**Extrait de page**
•••••
Chronique du 6 décembre 1873

29 novembre 1873

6 décembre 1873

13 décembre 1873

CHRONIQUE

Le ballon de Natal. — Tous les journaux politiques ont traduit, sans se permettre la moindre réflexion, un paragraphe du Daily-News annonçant la découverte, à Natal, des débris d’un aérostat du siège de Paris.

La trouvaille aurait été faite sur les bords du Tugela, rivière qui coule sur la frontière nord-ouest de la colonie et qui la sépare de la grande tribu indépendante des Zolu, la plus puissante des nations Cafres, mais il est impossible de lire cet article sans s’apercevoir que l’auteur a écrit un récit fantastique, et qu’il n’a pas même eu la prétention de tromper ses lecteurs. En effet, il termine par donner une espèce de chanson qui aurait été trouvée à bord du ballon de Paris, et qui est composée en l’honneur de M. Shepstone, le secrétaire des affaires indigènes. Au moment où l’article a paru dans le Mercury, ce personnage venait de faire une expédition, sur les bords du Tugela, afin d’installer le nouveau roi des Zolu, qui parait être devenu feudataire ou tributaire du gouvernement anglais.
•••••
Poursuivez la chronique sur le ballon de Natal en reprenant le récit immédiatement après sa dernière phrase.
•••••
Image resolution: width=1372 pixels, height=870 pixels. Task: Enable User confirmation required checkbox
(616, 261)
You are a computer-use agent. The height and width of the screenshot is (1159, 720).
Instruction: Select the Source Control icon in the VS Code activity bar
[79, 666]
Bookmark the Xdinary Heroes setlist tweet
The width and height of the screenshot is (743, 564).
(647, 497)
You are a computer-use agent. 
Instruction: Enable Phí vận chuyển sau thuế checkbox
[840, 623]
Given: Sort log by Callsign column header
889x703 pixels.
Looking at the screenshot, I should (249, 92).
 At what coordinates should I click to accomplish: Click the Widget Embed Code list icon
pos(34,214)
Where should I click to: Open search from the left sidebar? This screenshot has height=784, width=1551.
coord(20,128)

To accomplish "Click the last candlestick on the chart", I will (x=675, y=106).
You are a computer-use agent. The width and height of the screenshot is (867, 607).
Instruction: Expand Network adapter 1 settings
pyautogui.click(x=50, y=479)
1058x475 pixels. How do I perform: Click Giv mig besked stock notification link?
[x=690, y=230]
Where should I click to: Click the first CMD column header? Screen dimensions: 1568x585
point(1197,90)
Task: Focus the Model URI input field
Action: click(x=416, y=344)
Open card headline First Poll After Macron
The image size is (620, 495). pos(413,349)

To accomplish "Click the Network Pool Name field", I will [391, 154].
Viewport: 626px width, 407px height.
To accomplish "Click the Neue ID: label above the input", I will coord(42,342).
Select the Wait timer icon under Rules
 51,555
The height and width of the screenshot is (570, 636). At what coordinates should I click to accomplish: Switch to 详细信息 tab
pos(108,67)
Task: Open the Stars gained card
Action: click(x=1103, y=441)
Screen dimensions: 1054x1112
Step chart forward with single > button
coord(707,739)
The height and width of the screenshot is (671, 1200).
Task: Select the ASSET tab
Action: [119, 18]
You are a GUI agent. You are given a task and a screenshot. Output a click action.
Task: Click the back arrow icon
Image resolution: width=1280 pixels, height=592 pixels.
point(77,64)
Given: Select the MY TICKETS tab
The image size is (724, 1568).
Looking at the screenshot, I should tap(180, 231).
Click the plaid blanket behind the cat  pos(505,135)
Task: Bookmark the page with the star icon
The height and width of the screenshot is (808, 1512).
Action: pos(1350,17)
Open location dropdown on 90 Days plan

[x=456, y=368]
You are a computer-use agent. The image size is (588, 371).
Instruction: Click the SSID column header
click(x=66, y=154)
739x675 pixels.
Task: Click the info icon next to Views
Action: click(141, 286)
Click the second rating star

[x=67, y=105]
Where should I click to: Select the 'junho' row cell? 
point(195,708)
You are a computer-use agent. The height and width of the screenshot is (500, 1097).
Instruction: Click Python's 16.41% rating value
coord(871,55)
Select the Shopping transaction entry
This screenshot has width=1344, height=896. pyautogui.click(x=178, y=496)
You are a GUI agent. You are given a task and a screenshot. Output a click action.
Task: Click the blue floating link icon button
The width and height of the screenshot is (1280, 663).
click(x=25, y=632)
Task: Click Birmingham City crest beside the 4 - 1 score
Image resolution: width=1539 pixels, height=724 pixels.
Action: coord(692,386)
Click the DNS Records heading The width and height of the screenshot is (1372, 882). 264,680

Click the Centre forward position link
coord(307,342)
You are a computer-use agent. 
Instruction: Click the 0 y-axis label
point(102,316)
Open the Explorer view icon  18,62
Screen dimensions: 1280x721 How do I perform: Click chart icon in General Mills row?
•••••
**Résultat attendu**
Pour achever d’ôter toute espérance à nos lecteurs, nous ajouterons que l’article du Mercury raconte qu’on a découvert des dépêches microscopiques. Or il est notoire que les dépêches par ballon monté étaient manuscrites, les dépêches microscopiques étaient réservées aux pigeons.

Un journal spécial, rendant compte de cet événement supposé, ajoute qu’il faudra, dans le cas où il se trouverait confirmé, modifier l’opinion qu’on est habitué à se faire sur la durée du temps que les ballons abandonnés à eux-mêmes peuvent rester en l’air.

Il est clair que cette appréciation est erronée. Un ballon abandonné à lui-même ne peut fournir une longue carrière ni ses débris non plus. Il faut de toute nécessité que l’aéronaute soit parvenu vivant dans le voisinage du lieu où l’on a découvert les débris de son aérostat.

Le canard du Natal-Mercury est si grossier qu’il est étonnant que la presse s’y soit laissé prendre avec une crédulité vraiment naïve.
W. de F.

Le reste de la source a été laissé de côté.